I think you’re missing a different piece of the puzzle here which is that if I pay $10 for the first gallon of water and next to nothing for the next 500, I have an incentive to use more water and not less. I’ve paid for it anyway.
When you’re trying to solve public policy problems especially where conservation is concerned the notion of math gets complicated very quickly.
Additionally, the worst strains on the grid are really measured by the peak loads, so if you change billing a way that makes the peak energy less expensive, and therefore disincentivize people to (a) reduce usage at peak times or (b) install solar panels/batteries to mitigate their peak usage, then it actually might make the grid more unreliable.
Water is different in that we really only have usage concerns about water, AFAIK there is never any issue with the water pressure drops at peak times (perhaps thanks to water towers). With electricity the concerns are mostly about the peak usage, and not so much the overall usage.

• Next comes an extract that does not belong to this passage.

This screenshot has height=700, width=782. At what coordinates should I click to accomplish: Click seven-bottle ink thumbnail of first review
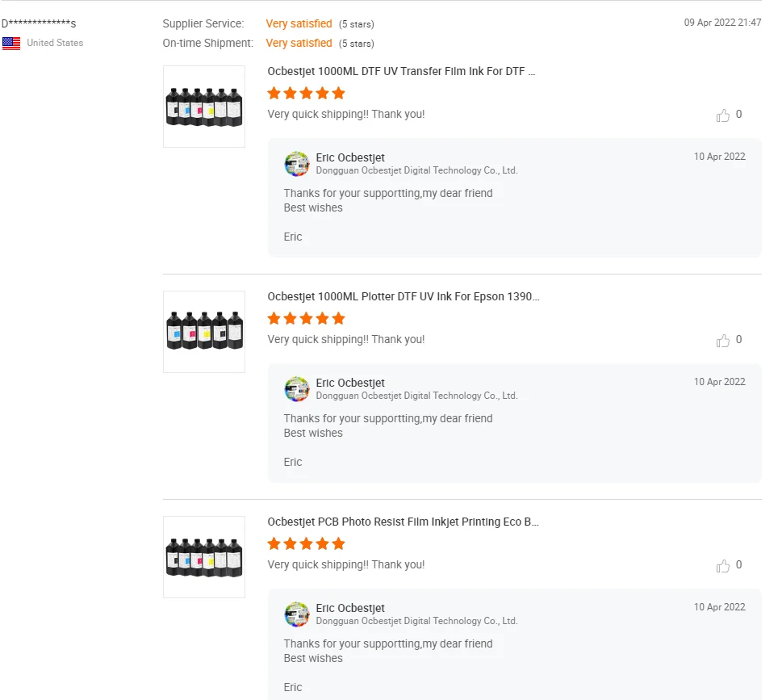coord(204,107)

Yes, that's what you see in the commercial side, where demand charges based on your highest peak usage in a month are common. However, they are un-intuitive and easy to generate big bills for small amounts of power used, so I agree with the general idea that they're not a good idea for residential users.
You could institute something like time-of-day-based fees based on average demand for residential users without having the large unexpected bill problem.
I’m told that Industry gets charged not by how much current they draw but by how much it distorts the grid power waveforms. In fact there are experimental designs out there for power correction facilities that delay the waveforms by for instance 90% of a wavelength (so everything lines up again) and convert the delta to DC to store in batteries. The battery power can be used for their own purposes or to reinject in low voltage situations.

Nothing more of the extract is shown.